### WORK ITEM
Using the records that follow, reproduce exactly the lines starting at the line containing "You are a GUI" and ending at the line containing "This screenshot has height=542, width=519.". Include both end lines and no pictures.

### EXTRACTED RECORDS

--------------------------------

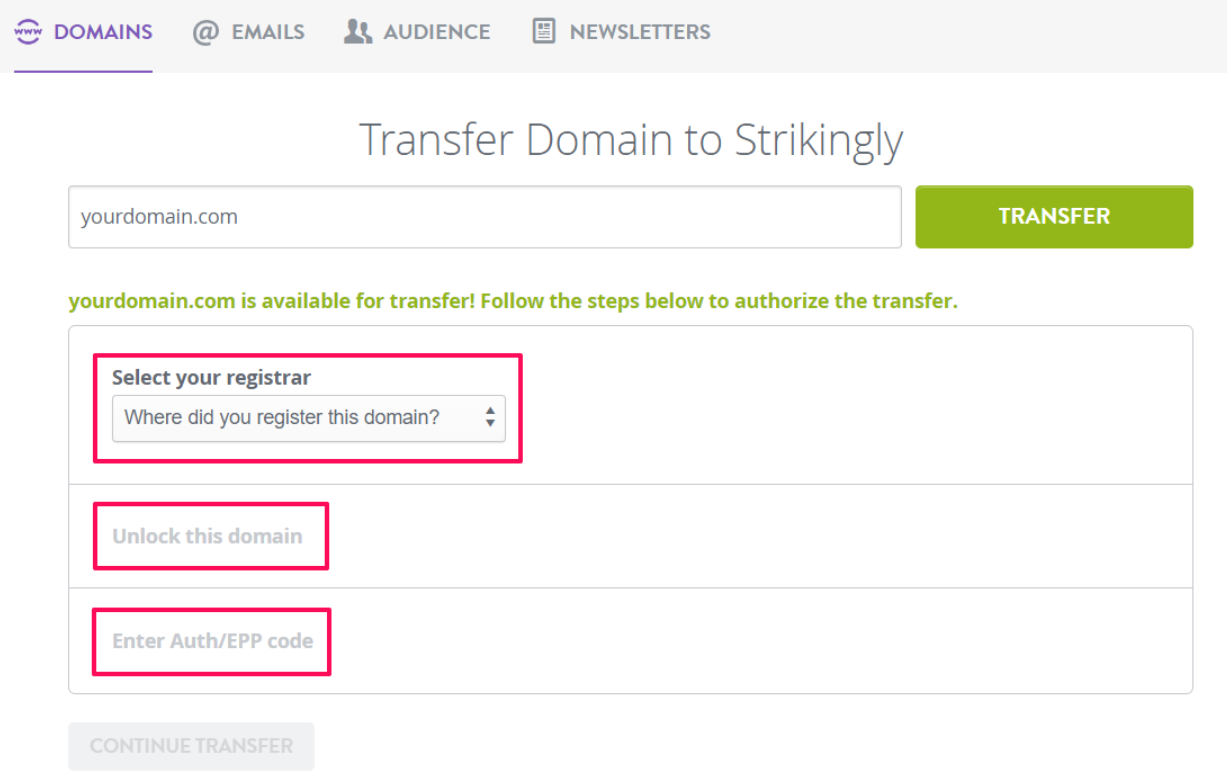
Task: Click the @ icon next to Emails
Action: point(203,31)
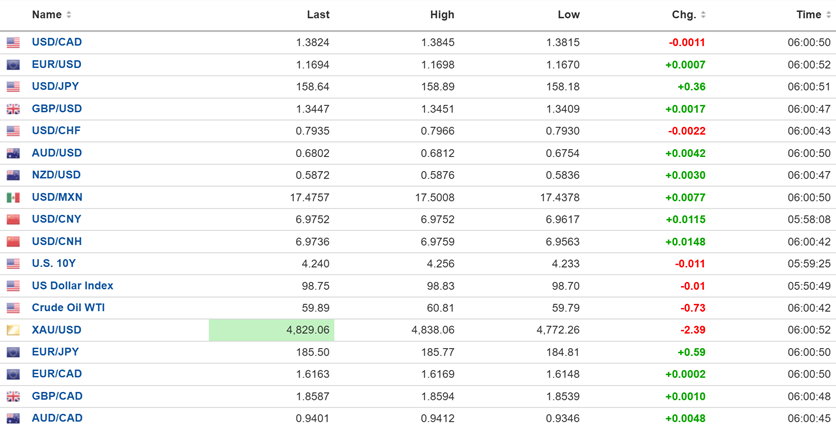Open the AUD/CAD currency pair link
This screenshot has height=428, width=836.
pyautogui.click(x=57, y=418)
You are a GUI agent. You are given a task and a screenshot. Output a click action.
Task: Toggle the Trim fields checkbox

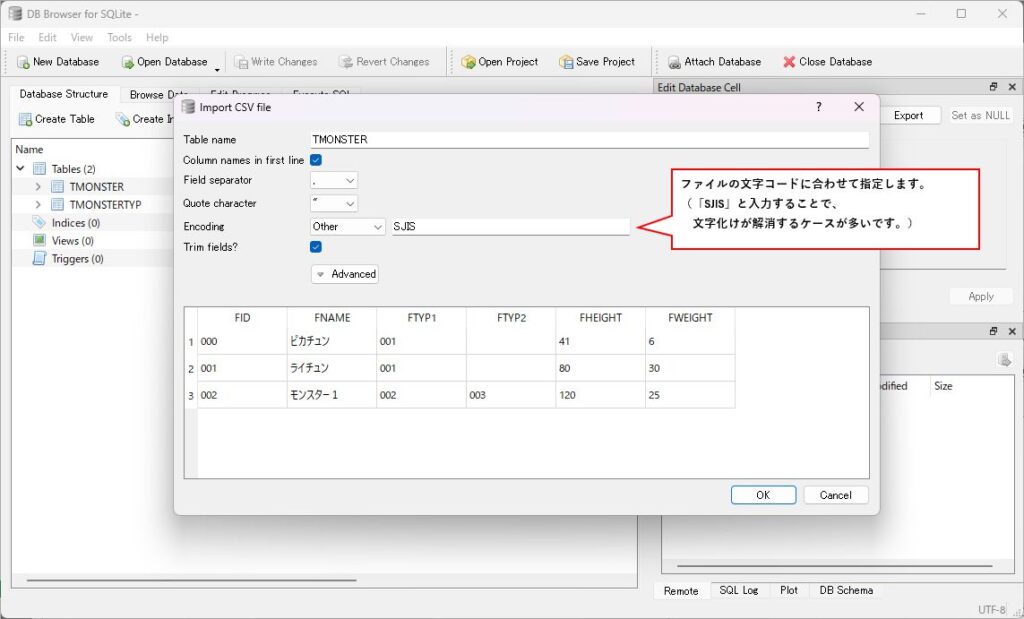pyautogui.click(x=316, y=247)
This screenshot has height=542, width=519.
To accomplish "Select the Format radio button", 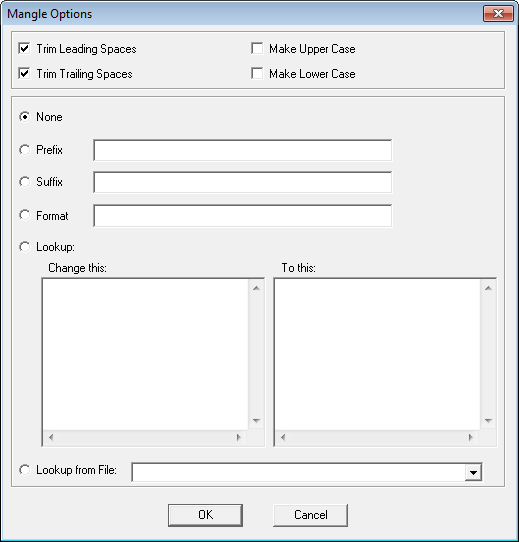I will tap(25, 215).
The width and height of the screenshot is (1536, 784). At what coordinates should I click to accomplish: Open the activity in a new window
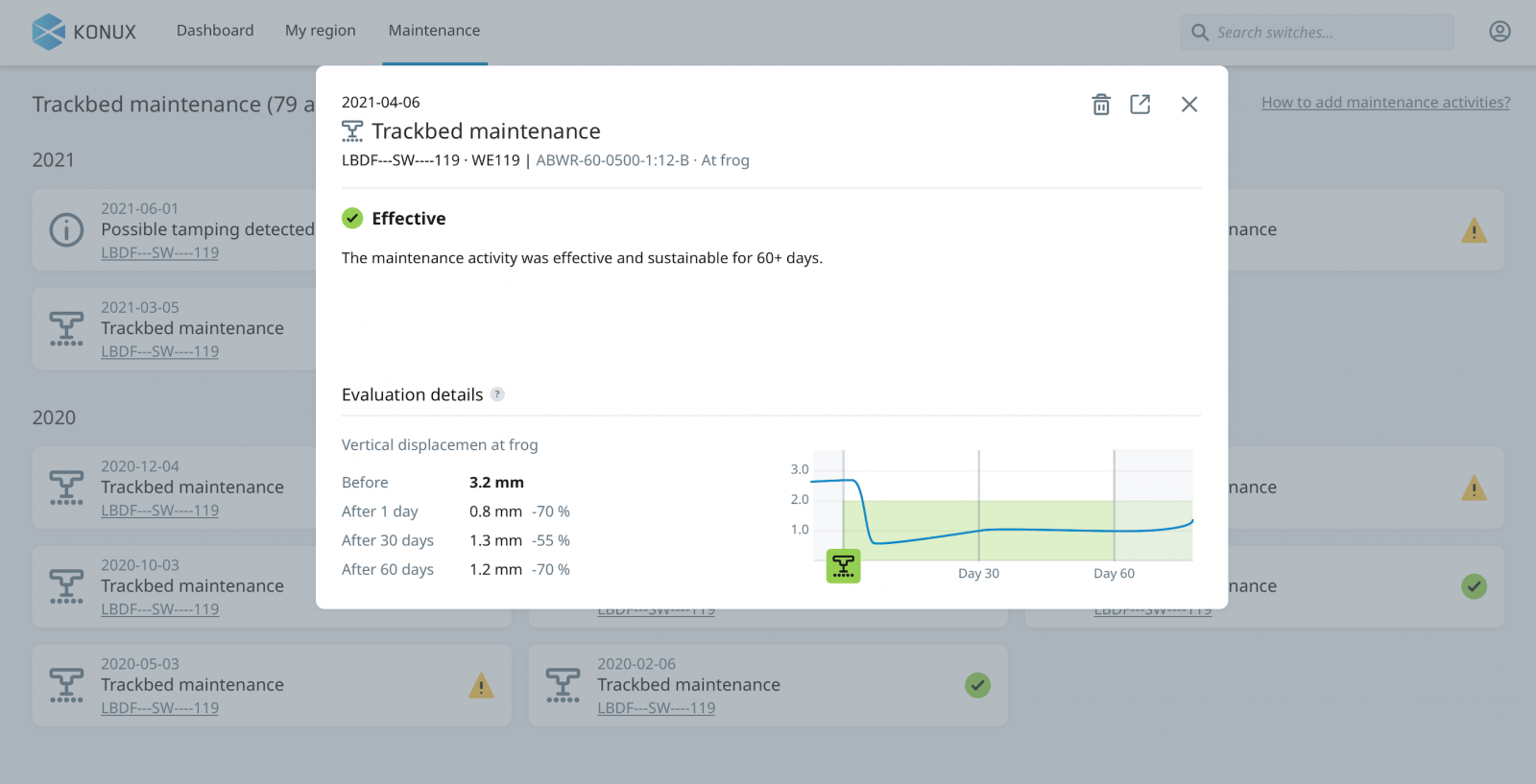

--------------------------------

### SOLUTION FOR THIS TASK
You are a GUI agent. You are given a task and a screenshot. Output a click action.
Task: Toggle the Trim fields checkbox

pyautogui.click(x=316, y=247)
This screenshot has height=542, width=519.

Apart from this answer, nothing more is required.